For the first time, the proposed law would also mandate the disclosure of donors prior to the gubernatorial inauguration, providing a snapshot of those seeking influence in a new administration.
For viewers of political advertising, the most obvious feature of the new law will be the requirement that independent groups identify their top three donors in all radio, print and television advertising. While these groups can still conceal themselves by creative naming, Bossie said the disclosure will lead viewers to regard the ads skeptically.
The problem of how to fund the additional spending required under the new law is not clearly spelled out.
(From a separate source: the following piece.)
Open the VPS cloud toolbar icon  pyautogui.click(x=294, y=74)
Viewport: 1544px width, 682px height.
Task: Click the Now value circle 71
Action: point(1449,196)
The proposal directs the Legislature to close unspecified corporate tax loopholes to fund the additional $1 million a year. Those funds would come from ending corporate tax breaks identified as ineffective by the Legislature’s Office of Program Evaluation and Accountability, but the mechanics are murky.
Out-of-state activists are providing key funding for the campaign.
Sean Eldridge, a gay rights and campaign finance reform activist who ran unsuccessfully for Congress from a Hudson Valley, New York, district, has donated $200,000. J.J. Abrams, the producer of the most recent “Star Trek” movie, has given $100,000. The Maine Education Association gave $75,000. But the Clean Election funding reports also show a large number of smaller donations from Maine.
The widest loophole in the present campaign spending law is not addressed in the ballot question, but was inadvertently corrected by Gov. Paul LePage during the bizarre finale of the last legislative session. Because of his unprecedented and later rejected interpretation of the Constitution, he failed to veto many laws, including one that prevents publicly funded candidates from running a political action committee on the side. (Privately funded candidates can still run PACS.)
Since LePage views the Clean Election system as “welfare for politicians,” his accidental fix of a flaw in the current law is ironic, at least.
Bossie and other backers of the new Clean Election proposal don’t expect it to fix every problem, but believe that it will shore up the law, increase transparency, and ensure that continued diversity in the Legislature.
“Someone is going to own government,” Bossie said. “Either us everyday people or elections bought and paid for by wealthy special interests.”
Portland resident Marian McCue is the former editor and publisher of The Forecaster.